I’m not saying I am correct in thinking that all of the resources used to procure this tree are any better for the environment, we would all need part-time jobs to learn the truth of it all.

We have many choices in front of us on a daily basis and once we become aware of them, we can easily transform our habits for the better.

I am not asking that we all become perfect in every aspect of our lives, but if we just choose one thing to change:

  • carry a reusable water bottle

  • always have a spare reusable tote

  • stop taking free pens

  • and the very famous, say no to the plastic straw

We don’t have to turn ourselves inside out and make our lives harder to make a difference. There was a time when I couldn’t imagine not using a straw (my favorite way to suck down my smoothing or iced latte!) but seeing all of the plastic on the gorgeous Bahama beaches almost 3 years ago made it very easy for me to choose not to use them everyday. And yes, I may use a straw in the future from time-to-time and I don’t have to beat myself up about it. A daily habit being reduced to several times a year is something to celebrate.

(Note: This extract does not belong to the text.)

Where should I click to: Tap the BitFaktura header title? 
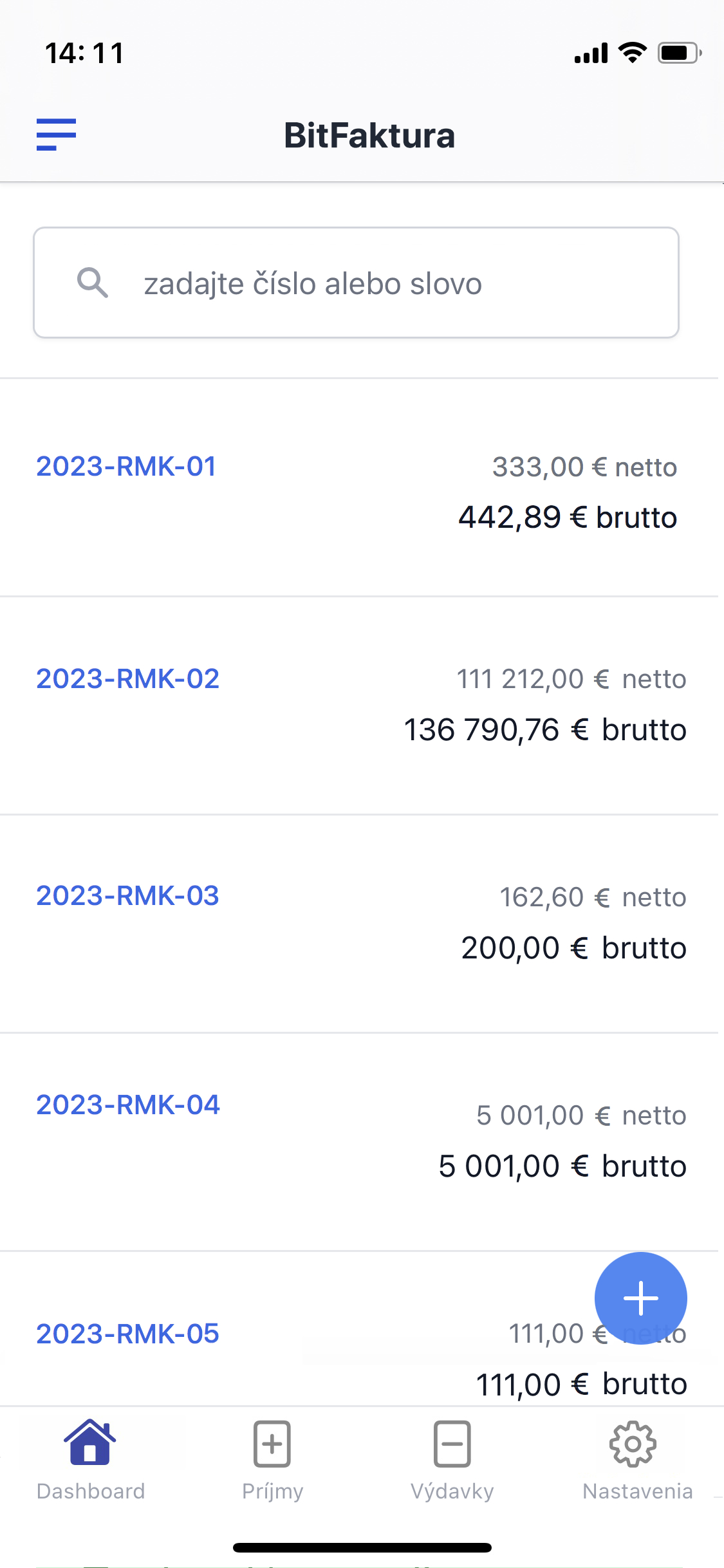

My latest decision is collecting all of the plastic bags, including plastic mailers, bubble wrap and sealed air and bringing them to Whole Foods to be recycled. Many people don’t realize that these can’t be collected with plastic bottles and other recyclables because it messes up the machinery. Now, this is a way to create awareness because I am now noticing the volume at which uninvited plastic builds up in my home. I made a deal with my husband that we are each going to keep track of the plastic we bring into the house (including Seamless orders!) and the person who has the most at the end of the week has to bring it to be recycled. This has already made us cook more because neither of us wants to suggest ordering in.

If you need more inspiration about how to reduce your plastic consumption, check out this article.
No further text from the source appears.